What Caribbean Art Needs More of Right Now
- Deon Green

- 21 hours ago
- 2 min read

Conversations about Caribbean art often gravitate towards visibility. Who is being shown, who is being collected, who is travelling, who is being written about abroad. While visibility matters, it is not the most urgent need. The current moment calls for something quieter and more foundational.
What Caribbean art needs right now is not acceleration, but conditions.
One of the most pressing needs is time. Time to research, to experiment, to fail without consequence, to return to ideas slowly. Many Caribbean artists work within economies that demand constant output simply to survive. This leaves little room for depth or rest. When time becomes a luxury, creativity is forced into productivity, and practice becomes performance. Sustainable art cannot be built on exhaustion.

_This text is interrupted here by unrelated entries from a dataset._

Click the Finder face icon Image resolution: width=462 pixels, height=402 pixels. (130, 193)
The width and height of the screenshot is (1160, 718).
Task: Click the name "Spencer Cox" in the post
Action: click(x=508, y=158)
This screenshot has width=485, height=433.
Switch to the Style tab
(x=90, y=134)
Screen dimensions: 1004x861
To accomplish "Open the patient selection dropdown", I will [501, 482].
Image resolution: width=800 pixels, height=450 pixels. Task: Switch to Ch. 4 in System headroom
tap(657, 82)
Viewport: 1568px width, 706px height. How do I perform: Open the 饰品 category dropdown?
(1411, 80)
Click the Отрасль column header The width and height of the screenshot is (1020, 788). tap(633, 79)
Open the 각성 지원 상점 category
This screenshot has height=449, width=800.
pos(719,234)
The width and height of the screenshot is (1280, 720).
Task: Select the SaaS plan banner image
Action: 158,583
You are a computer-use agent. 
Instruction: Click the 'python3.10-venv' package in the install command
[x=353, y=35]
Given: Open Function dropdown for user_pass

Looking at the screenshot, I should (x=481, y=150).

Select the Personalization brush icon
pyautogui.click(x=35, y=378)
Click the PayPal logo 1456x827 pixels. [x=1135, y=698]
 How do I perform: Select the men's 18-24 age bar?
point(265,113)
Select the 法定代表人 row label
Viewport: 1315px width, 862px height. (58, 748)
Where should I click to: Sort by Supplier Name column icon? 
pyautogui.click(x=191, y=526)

Caribbean art also needs stronger local infrastructure. Not as an alternative to international platforms, but as a grounding force. Too often, serious investment only arrives once work has been validated elsewhere. This reinforces a cycle where artists must first leave, translate themselves, or appeal to external frameworks before being taken seriously at home. Local galleries, residencies, archives and critical writing spaces are not supplementary. They are essential.
Another urgent need is long term support rather than momentary attention. Short exhibitions, temporary programmes and one off features can offer exposure, but they rarely provide continuity. Artists require sustained relationships, consistent funding and platforms that grow alongside their practice. Without this, cultural development remains fragmented, restarting itself every few years instead of building forward.
Caribbean art also needs more writing that is rigorous, accessible and rooted in context. Documentation is not decoration. It is how work survives beyond the moment of display. Too much Caribbean art remains under written, misinterpreted, or flattened by external narratives. Critical writing, archiving and storytelling must be treated as integral to the ecosystem, not optional extras.
Care is another often overlooked need. Care for artists’ mental and physical wellbeing. Care for organisers and cultural workers whose labour is frequently invisible. Care in how stories are told, how credit is given, how communities are engaged. A cultural scene that relies on burnout cannot be considered successful, no matter how visible it becomes.
Finally, Caribbean art needs trust. Trust in artists’ intentions, in local audiences, in the value of work that may not immediately translate to global markets. Trust that Caribbean people are not merely subjects of art, but its primary interlocutors. Without this trust, the region’s creative future remains dependent on external approval.
Caribbean art does not need to be reinvented. It needs to be supported with patience, integrity and care. The work is already happening. The question is whether the structures around it are prepared to meet it with the same level of commitment.